O Parlamento Europeu apresentou hoje a campanha para as eleições de maio de 2014, de cujos resultados dependerá, pela primeira vez, a escolha do presidente da Comissão Europeia e está orçada em 16 milhões de euros.

«A única forma de legitimar e influenciar o processo de decisão da UE é através do PE», sublinhou a deputada grega Anni Podimata (Socialistas & Democratas), uma dos dois vice-presidentes do PE responsáveis pela comunicação.

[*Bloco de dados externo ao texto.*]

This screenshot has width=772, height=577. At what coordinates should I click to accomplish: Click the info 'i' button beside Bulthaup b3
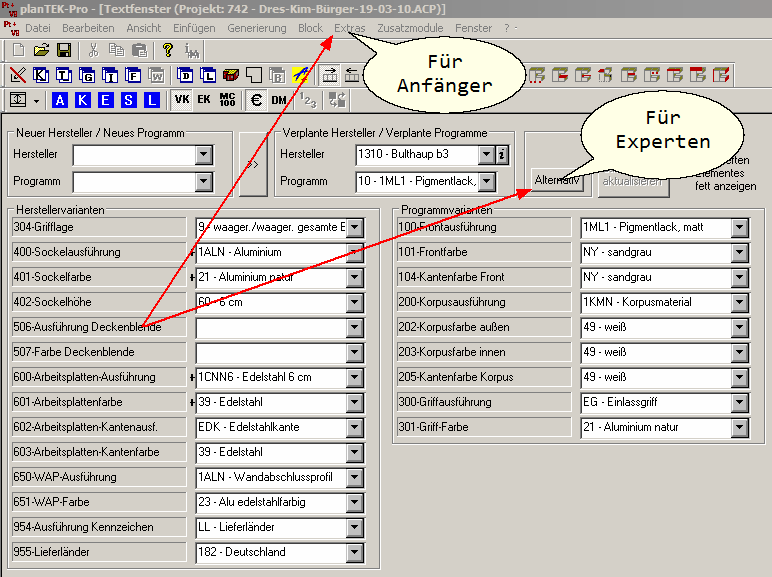pyautogui.click(x=502, y=155)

«Com a atual crise económica, existe a perceção de que o processo de tomada de decisão da UE carece da devida legitimidade. As pessoas, os eleitores da UE, têm a possibilidade exclusiva de determinar as maiorias no Parlamento, que estabelecerão o caminho para forjar nova legislação, contrariando as más políticas e liderando o debate nos cinco anos após as eleições», acrescentou, numa conferência de imprensa, em Estrasburgo, citada pela Lusa.

Já o seu homólogo do Partido Popular Europeu, o austríaco Othmar Karas, sublinhou que o hemiciclo «é a Câmara dos cidadãos europeus».

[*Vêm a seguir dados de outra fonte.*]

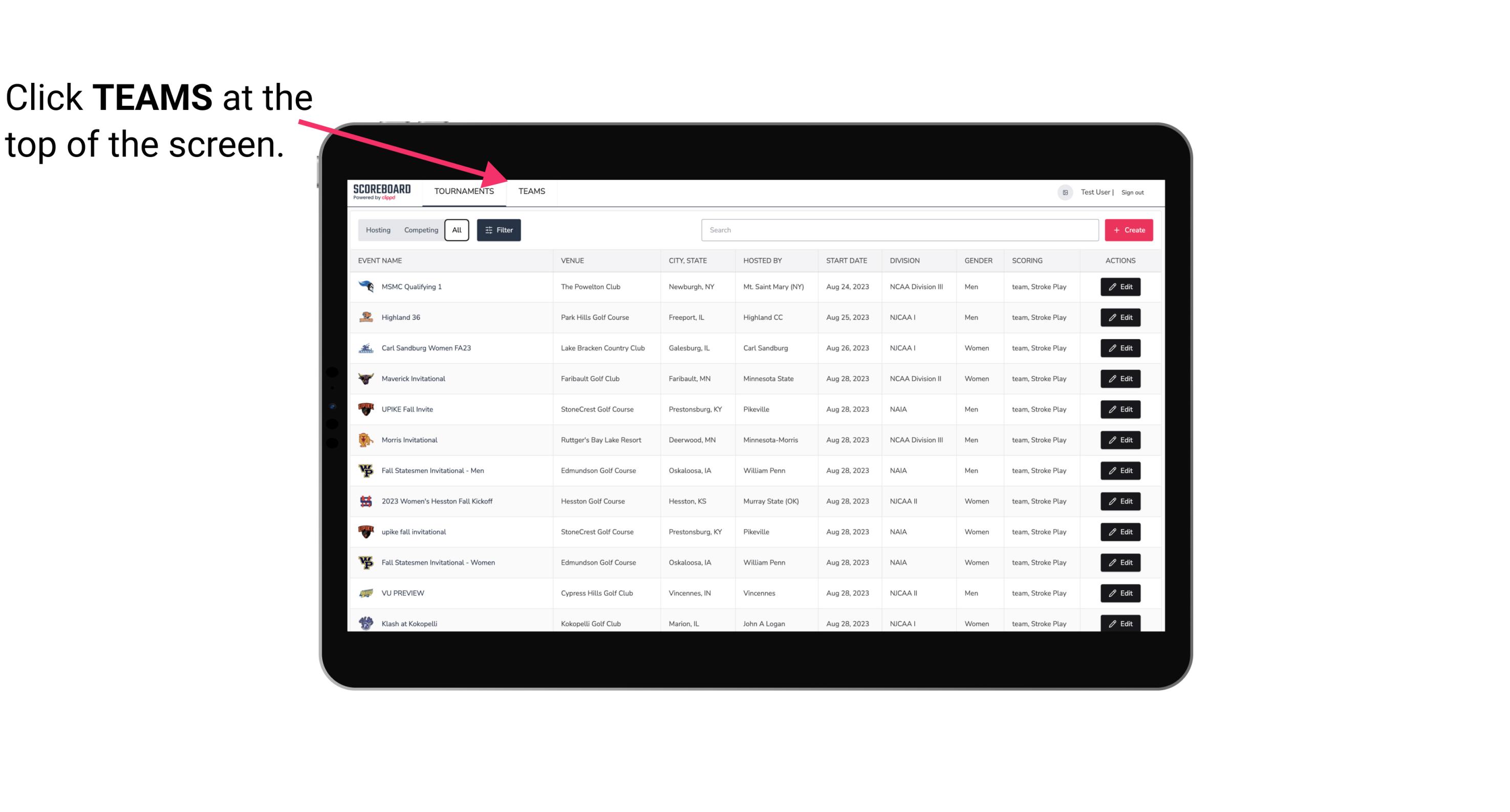This screenshot has height=812, width=1510.
Task: Click the SCOREBOARD logo icon
Action: pyautogui.click(x=382, y=191)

O orçamento da campanha eleitoral ascende aos 16 milhões de euros, o que, segundo as contas feitas pelos serviços parlamentares europeus, representa 0,0388 euros por eleitor (cerca de 400 milhões).

A campanha eleitoral, com o lema «Desta vez é diferente», irá decorrer nos 28 Estados-membros e arranca agora, numa primeira fase, com a apresentação do slogan AGIR. REAGIR. DECIDIR, com o objetivo de explicar aos cidadãos os poderes do PE.

A segunda fase, entre outubro de 2013 e fevereiro de 2014, concentrar-se-á em cinco tópicos - economia, emprego, qualidade de vida, dinheiro e a União Europeia no mundo - através de uma série de eventos interativos em várias cidades europeias.

A terceira fase, com a campanha eleitoral propriamente dita, começa em fevereiro de 2014.

Será focada nas datas das eleições (entre 22 e 25 de maio, sendo esta última a data do escrutínio em Portugal).

A fase final, depois das eleições, centra-se na eleição do próximo presidente da Comissão Europeia pelo PE e na entrada em funções do novo executivo comunitário.